After 34 years, mother reunites with daughter who was sold as a baby

Rhodes and Hudson hug after 34 years. (Brittany Wait/Times Beacon Record)
Rhodes and Hudson hug after 34 years. (Brittany Wait/Times Beacon Record)

Last week, Kathleen Rhodes held her daughter Sara Hudson for the second time. The first time was 34 years ago, just before her five-day-old daughter was stolen away.

Hudson was sold on the so-called "grey market" in a baby brokering scheme operated by Seymour Fenichel, a New York lawyer who exploited young unwed mothers and sold their children for up to $35,000 to wealthy families.

In 1977, teen mom Kathleen Rhodes and her boyfriend Larry were desperate for help with their unplanned pregnancy. They spotted an ad in the paper promising counseling, medical, and housing help for pregnant women. After a follow-up call with a woman named "Sister Marie," they were given a place to stay and health care, and coaxed into giving their child up for adoption. Rhodes believed she was giving her child up to a good home, when in fact her daughter was being sold to the highest bidder.

"I prayed I was doing the right thing," Rhodes told the New York Post.

After relinquishing rights to her daughter (by a forceful Fenichel) Rhodes never saw or heard from her first-born daughter until three decades later when she received a message on her Facebook page. "I was born in June of 1977 in Smithtown, NY," wrote Hudson, now 34, "and I am looking for information about my family."

Hudson, a Virginia-based EMT, began her search for her biological mother after a life-threatening blood-clot made her family medical history a necessity. She followed a paper and web trail of leads in search for her mother's name, with the help of her husband, and her adoptive parents, who were also swindled by Fenichel.

"I poked around on Google and was absolutely shocked," Hudson told the Utica Daily News. "I called my adoptive mother ... and she advised me that she knew almost nothing of the situation, save for a few details regarding my biological parents. She said that Fenichel had told them that my mother was 'very, very young, and very, very pretty, and she had auburn hair,' and that 'she was working in a bakery in Smithtown, New York, and my father was a park ranger,' and also that my grandfather was away working on the Alaska Pipeline and knew nothing of the pregnancy, which 'needed to remain a secret.' Surprisingly, this information turned out to largely be true."

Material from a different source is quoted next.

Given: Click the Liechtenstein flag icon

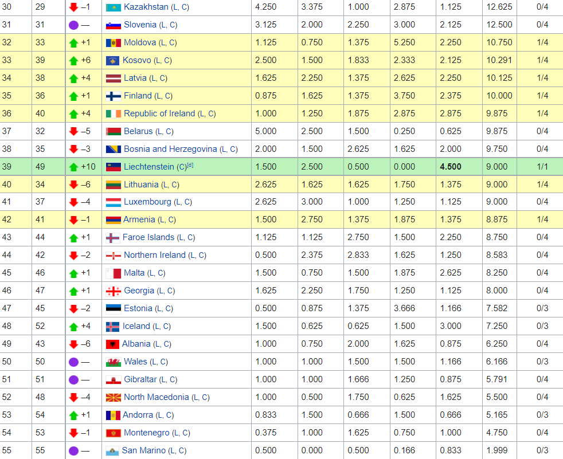Looking at the screenshot, I should coord(113,167).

Finally, Hudson pieced together her mother's married name and found her profile on Facebook. She was equally shocked to discover her biological parents had four other daughters, ages 21 to 26. Last week the entire family, including Hudson's adoptive mother, was reunited through tears.

It came 23 years after Fenichel was arrested for child trafficking. He eventually entered a plea deal and died in 1994, but his name isn't forgotten to a lost generation of adoptees he traded for cash. A Facebook group called Seymour Fenichel Adoptees and First Moms has become an online resource for biological parents and their adult children (now in their 30s and 40s) victimized by the baby broker. So far, at least 12 Fenichal adoptees and one mom have joined the group, in hopes of reconnecting like Rhodes and Hudson.

"Finding them has gone way beyond worthwhile," said Hudson of her experience meeting her long lost family. "I imagine it's rather like putting on a pair of glasses and bringing into focus so many things that have always been blurry, or down right impossible to see. These people all look so much like me! And it's as if I have known them all my life."